Autoimmune polyendocrine syndrome type 1 (APS-1) is a rare, inherited autoimmune disorder. It is caused by a genetic mutation that affects the body’s ability to regulate the immune system. People with APS-1 may have multiple autoimmune diseases, including Addison’s disease, which affects the adrenal glands; hypoparathyroidism, which affects the parathyroid glands; and type 1 diabetes, which affects the pancreas. Other autoimmune conditions may also be present, including autoimmune thyroiditis, vitiligo, alopecia areata, and pernicious anemia.
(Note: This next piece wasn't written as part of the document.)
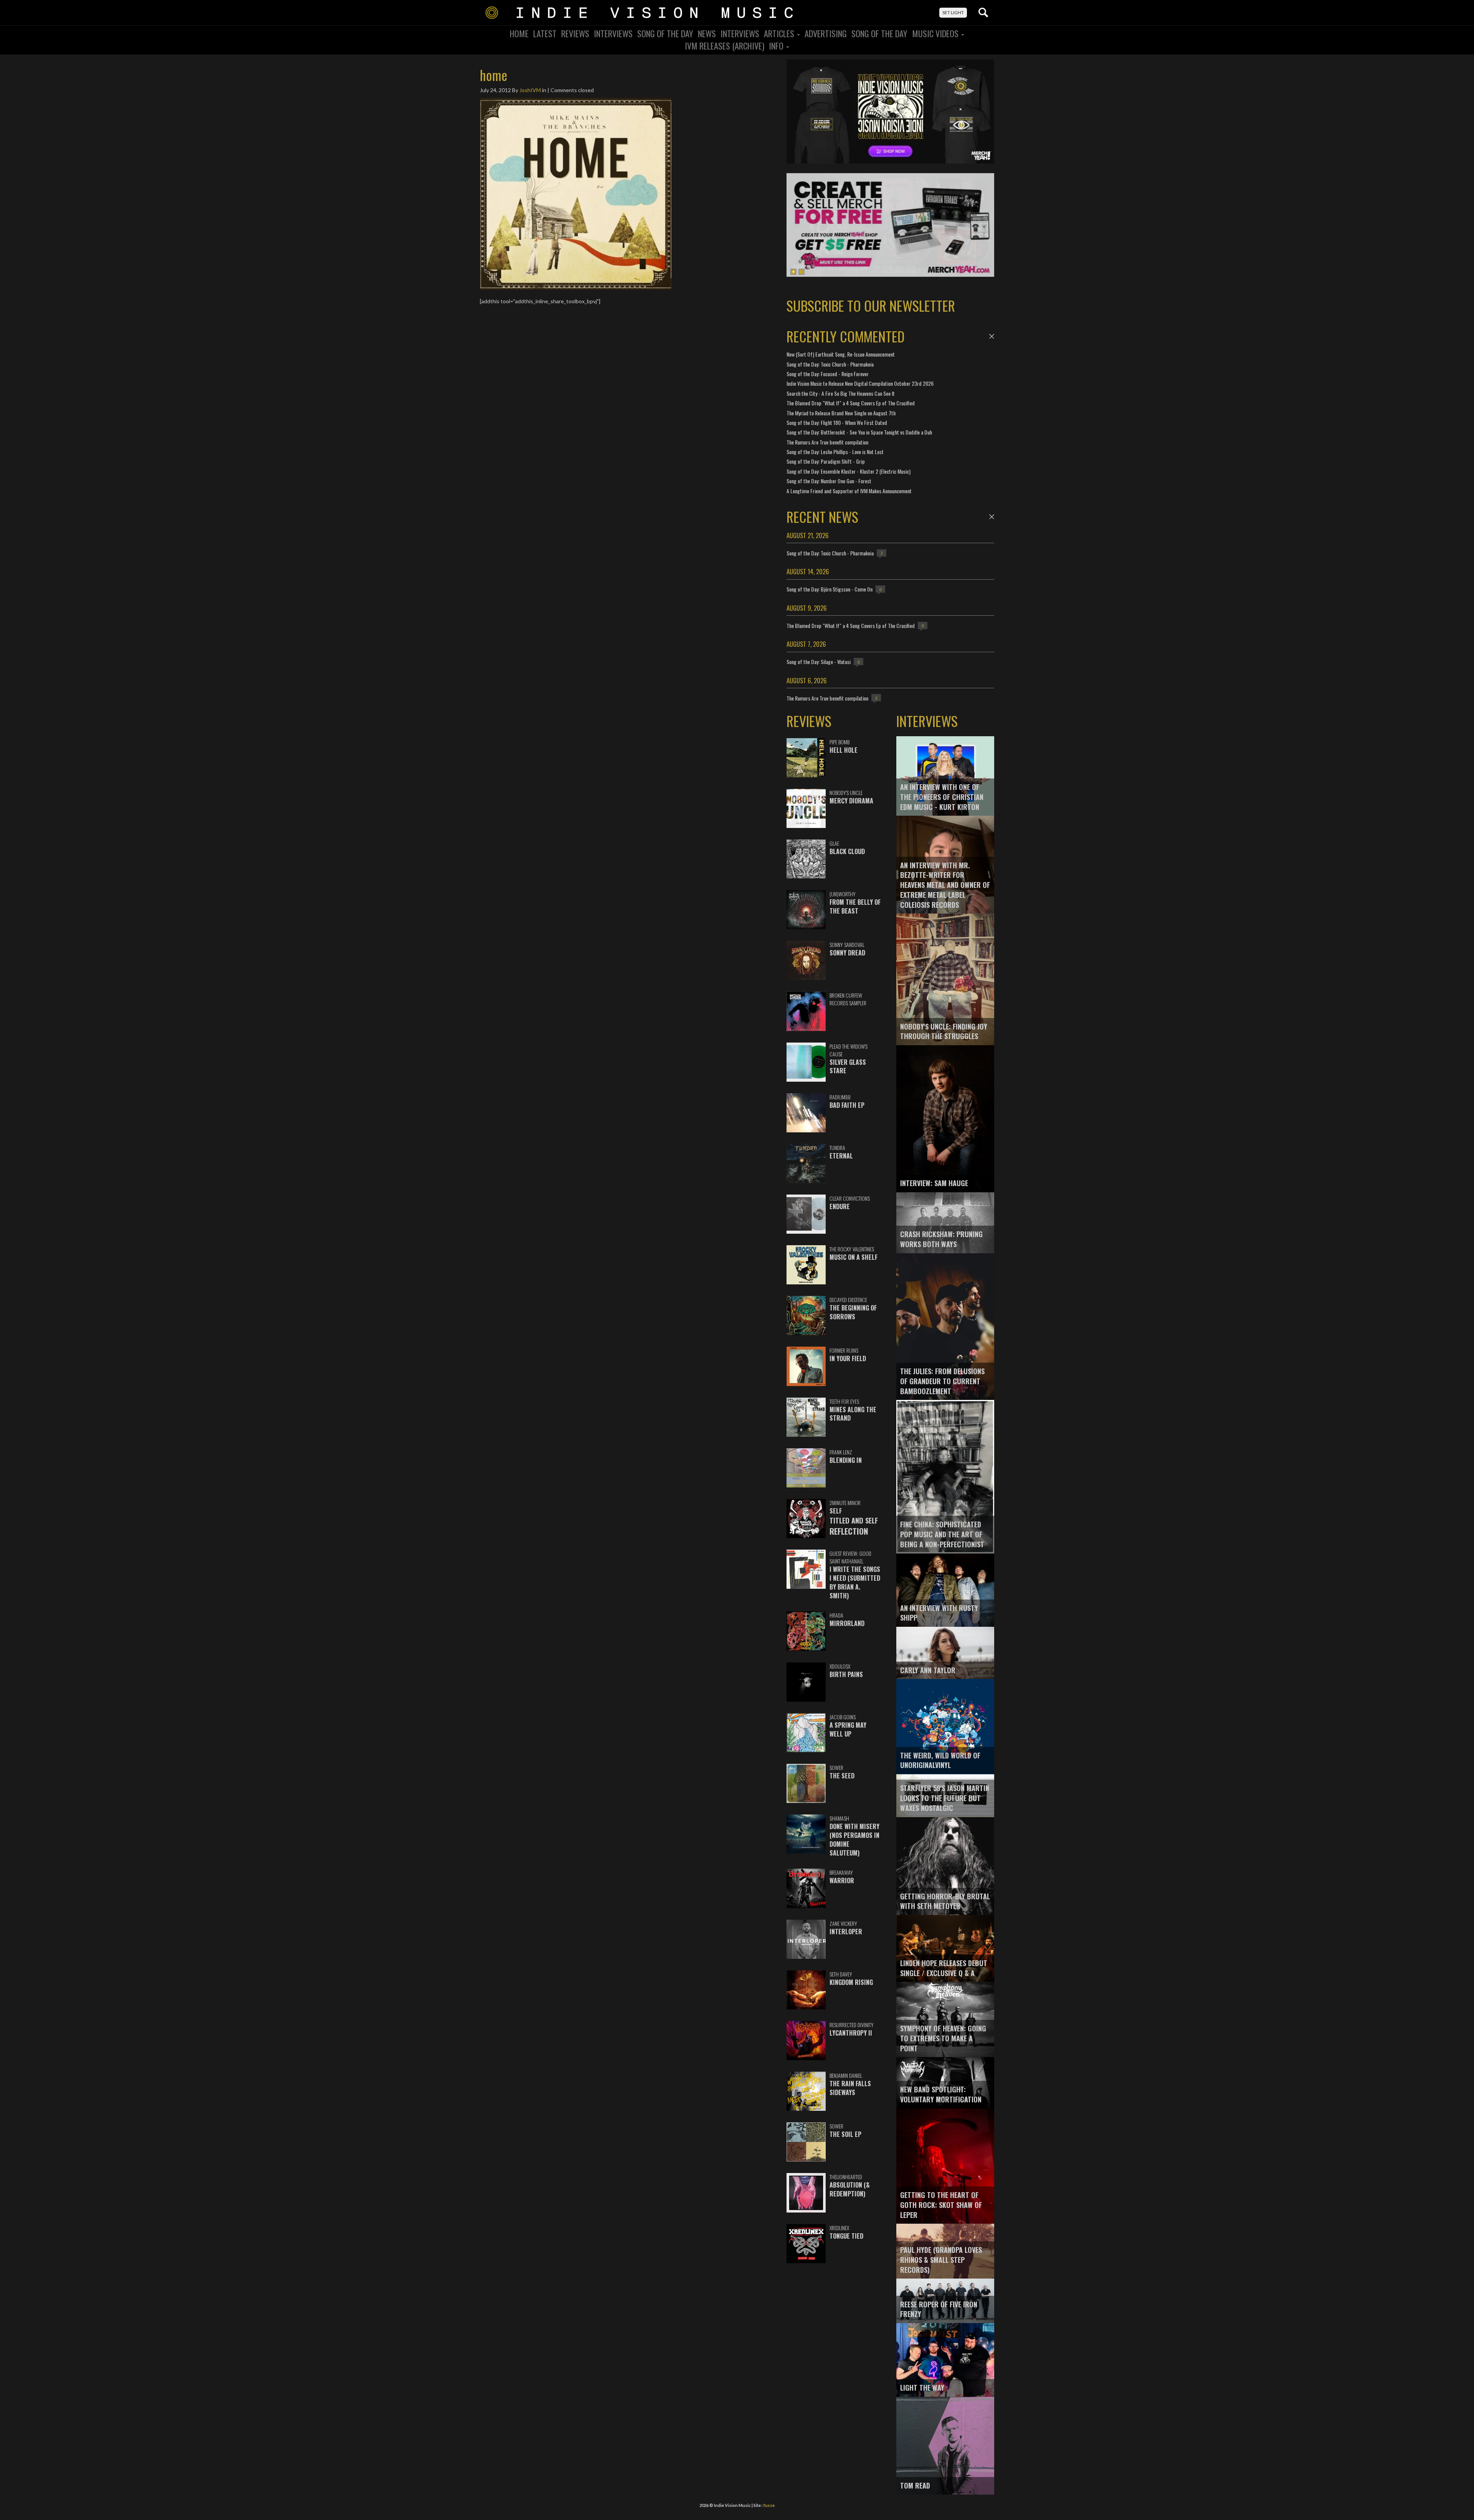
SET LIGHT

The main symptoms of APS-1 include fatigue, weight loss, and muscle weakness. Patients may also experience depression, anxiety, and difficulty concentrating. In addition, patients may have low blood pressure, low blood sugar, and hypoglycemia.
Diagnosis of APS-1 is based on a blood test that detects autoantibodies. Treatment may include corticosteroids, immunosuppressive agents, and intravenous immunoglobulin therapy. Other treatments may include lifestyle modifications and dietary changes.
APS-1 is a serious disorder that can be life-threatening. Early diagnosis and treatment are essential to prevent complications. Patients with APS-1 should be monitored closely by a healthcare provider and take all prescribed medications as directed.